-- Task brief --
Repeat the records exactly. Every line must match.

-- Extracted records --
- - -
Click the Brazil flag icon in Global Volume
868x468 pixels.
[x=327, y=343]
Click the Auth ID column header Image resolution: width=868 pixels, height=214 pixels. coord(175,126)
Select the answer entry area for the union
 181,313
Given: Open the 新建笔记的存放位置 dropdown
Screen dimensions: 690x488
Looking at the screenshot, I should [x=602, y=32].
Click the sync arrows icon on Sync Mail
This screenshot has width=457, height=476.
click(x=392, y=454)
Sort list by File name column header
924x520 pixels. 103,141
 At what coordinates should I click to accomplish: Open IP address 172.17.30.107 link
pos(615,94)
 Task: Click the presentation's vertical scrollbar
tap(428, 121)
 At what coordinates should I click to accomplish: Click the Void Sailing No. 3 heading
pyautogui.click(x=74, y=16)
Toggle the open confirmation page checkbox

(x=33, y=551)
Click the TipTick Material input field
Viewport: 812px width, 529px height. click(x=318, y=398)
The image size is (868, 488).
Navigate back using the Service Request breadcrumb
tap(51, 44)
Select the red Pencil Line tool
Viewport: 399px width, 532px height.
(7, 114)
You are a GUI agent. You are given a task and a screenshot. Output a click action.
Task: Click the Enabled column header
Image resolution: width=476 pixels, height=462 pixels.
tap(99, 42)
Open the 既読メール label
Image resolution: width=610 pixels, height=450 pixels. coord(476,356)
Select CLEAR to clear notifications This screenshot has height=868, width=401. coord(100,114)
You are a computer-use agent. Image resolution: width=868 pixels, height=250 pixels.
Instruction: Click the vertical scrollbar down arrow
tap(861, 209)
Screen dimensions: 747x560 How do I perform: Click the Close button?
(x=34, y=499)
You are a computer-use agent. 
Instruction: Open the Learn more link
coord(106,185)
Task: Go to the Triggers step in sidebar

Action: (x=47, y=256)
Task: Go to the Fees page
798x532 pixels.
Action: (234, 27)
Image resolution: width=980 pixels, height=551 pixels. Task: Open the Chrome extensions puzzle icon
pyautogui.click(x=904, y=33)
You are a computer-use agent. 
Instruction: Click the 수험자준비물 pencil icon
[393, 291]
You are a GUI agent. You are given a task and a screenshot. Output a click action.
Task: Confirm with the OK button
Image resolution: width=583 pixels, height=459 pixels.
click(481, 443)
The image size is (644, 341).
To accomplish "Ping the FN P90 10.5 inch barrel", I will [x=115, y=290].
- - -
-- Response to the task --
Click the Brazil flag icon in Global Volume
868x468 pixels.
[x=327, y=343]
Click the Auth ID column header Image resolution: width=868 pixels, height=214 pixels. coord(175,126)
Select the answer entry area for the union
 181,313
Given: Open the 新建笔记的存放位置 dropdown
Screen dimensions: 690x488
Looking at the screenshot, I should [x=602, y=32].
Click the sync arrows icon on Sync Mail
This screenshot has width=457, height=476.
click(x=392, y=454)
Sort list by File name column header
924x520 pixels. 103,141
 At what coordinates should I click to accomplish: Open IP address 172.17.30.107 link
pos(615,94)
 Task: Click the presentation's vertical scrollbar
tap(428, 121)
 At what coordinates should I click to accomplish: Click the Void Sailing No. 3 heading
pyautogui.click(x=74, y=16)
Toggle the open confirmation page checkbox

(x=33, y=551)
Click the TipTick Material input field
Viewport: 812px width, 529px height. click(x=318, y=398)
The image size is (868, 488).
Navigate back using the Service Request breadcrumb
tap(51, 44)
Select the red Pencil Line tool
Viewport: 399px width, 532px height.
(7, 114)
You are a GUI agent. You are given a task and a screenshot. Output a click action.
Task: Click the Enabled column header
Image resolution: width=476 pixels, height=462 pixels.
tap(99, 42)
Open the 既読メール label
Image resolution: width=610 pixels, height=450 pixels. coord(476,356)
Select CLEAR to clear notifications This screenshot has height=868, width=401. coord(100,114)
You are a computer-use agent. Image resolution: width=868 pixels, height=250 pixels.
Instruction: Click the vertical scrollbar down arrow
tap(861, 209)
Screen dimensions: 747x560 How do I perform: Click the Close button?
(x=34, y=499)
You are a computer-use agent. 
Instruction: Open the Learn more link
coord(106,185)
Task: Go to the Triggers step in sidebar

Action: (x=47, y=256)
Task: Go to the Fees page
798x532 pixels.
Action: (234, 27)
Image resolution: width=980 pixels, height=551 pixels. Task: Open the Chrome extensions puzzle icon
pyautogui.click(x=904, y=33)
You are a computer-use agent. 
Instruction: Click the 수험자준비물 pencil icon
[393, 291]
You are a GUI agent. You are given a task and a screenshot. Output a click action.
Task: Confirm with the OK button
Image resolution: width=583 pixels, height=459 pixels.
click(481, 443)
The image size is (644, 341).
To accomplish "Ping the FN P90 10.5 inch barrel", I will [x=115, y=290].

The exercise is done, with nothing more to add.